Task prompt
Repeat the data below word for word, starting with the line that contains "Open Manage Email Notifications" and going on through the line that contains "click(913, 486)".

The input
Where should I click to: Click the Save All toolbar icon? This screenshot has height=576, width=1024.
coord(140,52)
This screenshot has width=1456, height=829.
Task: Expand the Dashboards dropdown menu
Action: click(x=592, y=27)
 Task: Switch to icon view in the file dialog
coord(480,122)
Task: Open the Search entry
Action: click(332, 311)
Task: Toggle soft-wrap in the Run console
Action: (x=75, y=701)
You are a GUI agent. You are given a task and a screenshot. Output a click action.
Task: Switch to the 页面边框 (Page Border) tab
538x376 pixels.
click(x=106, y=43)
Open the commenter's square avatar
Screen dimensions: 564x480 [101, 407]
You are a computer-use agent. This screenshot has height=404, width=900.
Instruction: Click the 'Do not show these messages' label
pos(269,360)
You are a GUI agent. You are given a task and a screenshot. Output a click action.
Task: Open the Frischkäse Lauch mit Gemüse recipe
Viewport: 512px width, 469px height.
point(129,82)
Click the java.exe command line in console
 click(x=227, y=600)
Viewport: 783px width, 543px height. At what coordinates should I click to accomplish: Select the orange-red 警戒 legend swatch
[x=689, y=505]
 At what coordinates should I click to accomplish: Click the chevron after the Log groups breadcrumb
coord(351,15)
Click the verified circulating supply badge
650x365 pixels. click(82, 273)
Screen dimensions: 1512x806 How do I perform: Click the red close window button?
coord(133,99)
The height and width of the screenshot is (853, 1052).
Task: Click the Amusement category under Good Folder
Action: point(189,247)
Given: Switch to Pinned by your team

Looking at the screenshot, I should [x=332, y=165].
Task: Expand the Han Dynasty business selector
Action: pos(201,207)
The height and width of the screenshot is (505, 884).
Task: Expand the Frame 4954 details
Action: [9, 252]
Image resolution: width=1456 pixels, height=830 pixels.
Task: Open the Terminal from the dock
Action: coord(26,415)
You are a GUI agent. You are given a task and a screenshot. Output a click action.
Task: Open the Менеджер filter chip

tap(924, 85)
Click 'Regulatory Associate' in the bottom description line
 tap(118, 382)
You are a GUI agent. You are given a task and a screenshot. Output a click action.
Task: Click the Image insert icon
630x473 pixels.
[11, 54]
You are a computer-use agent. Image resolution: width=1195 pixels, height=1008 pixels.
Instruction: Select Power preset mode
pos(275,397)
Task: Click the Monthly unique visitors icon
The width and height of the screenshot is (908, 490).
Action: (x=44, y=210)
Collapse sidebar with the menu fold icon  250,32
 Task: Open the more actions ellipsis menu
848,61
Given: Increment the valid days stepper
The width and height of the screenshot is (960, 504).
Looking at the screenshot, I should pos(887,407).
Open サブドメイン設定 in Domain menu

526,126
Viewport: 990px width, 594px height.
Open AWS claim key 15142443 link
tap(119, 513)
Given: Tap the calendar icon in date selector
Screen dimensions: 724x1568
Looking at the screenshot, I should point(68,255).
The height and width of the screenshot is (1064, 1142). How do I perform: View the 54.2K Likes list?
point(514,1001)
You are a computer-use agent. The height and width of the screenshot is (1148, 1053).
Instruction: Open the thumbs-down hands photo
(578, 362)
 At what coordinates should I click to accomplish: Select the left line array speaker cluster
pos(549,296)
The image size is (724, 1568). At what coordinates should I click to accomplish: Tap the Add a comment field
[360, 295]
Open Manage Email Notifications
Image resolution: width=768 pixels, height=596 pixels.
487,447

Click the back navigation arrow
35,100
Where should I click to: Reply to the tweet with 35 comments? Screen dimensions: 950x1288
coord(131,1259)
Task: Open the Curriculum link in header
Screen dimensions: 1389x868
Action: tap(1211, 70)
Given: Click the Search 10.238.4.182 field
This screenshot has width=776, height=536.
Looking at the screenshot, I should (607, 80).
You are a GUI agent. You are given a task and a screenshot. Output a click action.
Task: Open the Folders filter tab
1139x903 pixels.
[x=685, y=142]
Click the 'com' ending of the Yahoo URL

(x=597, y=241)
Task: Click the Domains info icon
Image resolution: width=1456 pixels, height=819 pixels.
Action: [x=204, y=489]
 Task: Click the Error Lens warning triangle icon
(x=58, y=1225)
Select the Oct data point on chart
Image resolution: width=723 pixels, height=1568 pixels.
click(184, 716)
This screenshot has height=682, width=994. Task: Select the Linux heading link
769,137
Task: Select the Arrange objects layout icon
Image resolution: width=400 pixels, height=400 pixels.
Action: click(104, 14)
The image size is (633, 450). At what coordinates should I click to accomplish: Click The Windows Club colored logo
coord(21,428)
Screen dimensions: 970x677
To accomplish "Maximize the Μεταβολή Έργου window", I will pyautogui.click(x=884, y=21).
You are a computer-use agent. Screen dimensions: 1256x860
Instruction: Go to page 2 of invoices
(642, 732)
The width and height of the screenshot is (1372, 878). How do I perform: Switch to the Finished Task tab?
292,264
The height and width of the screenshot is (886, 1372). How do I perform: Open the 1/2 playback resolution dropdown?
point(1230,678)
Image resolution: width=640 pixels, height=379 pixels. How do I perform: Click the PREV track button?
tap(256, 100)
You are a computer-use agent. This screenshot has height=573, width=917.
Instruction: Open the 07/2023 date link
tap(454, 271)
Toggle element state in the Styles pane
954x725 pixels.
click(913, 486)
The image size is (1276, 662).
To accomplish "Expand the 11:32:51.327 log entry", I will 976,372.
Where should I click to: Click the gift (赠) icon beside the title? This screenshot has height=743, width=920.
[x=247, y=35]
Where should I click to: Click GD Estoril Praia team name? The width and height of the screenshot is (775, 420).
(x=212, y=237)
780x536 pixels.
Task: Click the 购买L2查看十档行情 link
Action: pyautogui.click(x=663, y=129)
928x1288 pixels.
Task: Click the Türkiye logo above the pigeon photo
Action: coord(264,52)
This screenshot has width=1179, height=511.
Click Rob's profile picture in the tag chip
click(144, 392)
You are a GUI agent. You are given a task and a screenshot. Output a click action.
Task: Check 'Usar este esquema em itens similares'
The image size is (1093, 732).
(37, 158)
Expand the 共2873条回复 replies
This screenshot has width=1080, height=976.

Answer
Open Manage Email Notifications
Image resolution: width=768 pixels, height=596 pixels.
487,447

Click the back navigation arrow
35,100
Where should I click to: Reply to the tweet with 35 comments? Screen dimensions: 950x1288
coord(131,1259)
Task: Open the Curriculum link in header
Screen dimensions: 1389x868
Action: tap(1211, 70)
Given: Click the Search 10.238.4.182 field
This screenshot has width=776, height=536.
Looking at the screenshot, I should (607, 80).
You are a GUI agent. You are given a task and a screenshot. Output a click action.
Task: Open the Folders filter tab
1139x903 pixels.
[x=685, y=142]
Click the 'com' ending of the Yahoo URL

(x=597, y=241)
Task: Click the Domains info icon
Image resolution: width=1456 pixels, height=819 pixels.
Action: [x=204, y=489]
 Task: Click the Error Lens warning triangle icon
(x=58, y=1225)
Select the Oct data point on chart
Image resolution: width=723 pixels, height=1568 pixels.
click(184, 716)
This screenshot has height=682, width=994. Task: Select the Linux heading link
769,137
Task: Select the Arrange objects layout icon
Image resolution: width=400 pixels, height=400 pixels.
Action: click(104, 14)
The image size is (633, 450). At what coordinates should I click to accomplish: Click The Windows Club colored logo
coord(21,428)
Screen dimensions: 970x677
To accomplish "Maximize the Μεταβολή Έργου window", I will pyautogui.click(x=884, y=21).
You are a computer-use agent. Screen dimensions: 1256x860
Instruction: Go to page 2 of invoices
(642, 732)
The width and height of the screenshot is (1372, 878). How do I perform: Switch to the Finished Task tab?
292,264
The height and width of the screenshot is (886, 1372). How do I perform: Open the 1/2 playback resolution dropdown?
point(1230,678)
Image resolution: width=640 pixels, height=379 pixels. How do I perform: Click the PREV track button?
tap(256, 100)
You are a computer-use agent. This screenshot has height=573, width=917.
Instruction: Open the 07/2023 date link
tap(454, 271)
Toggle element state in the Styles pane
954x725 pixels.
click(913, 486)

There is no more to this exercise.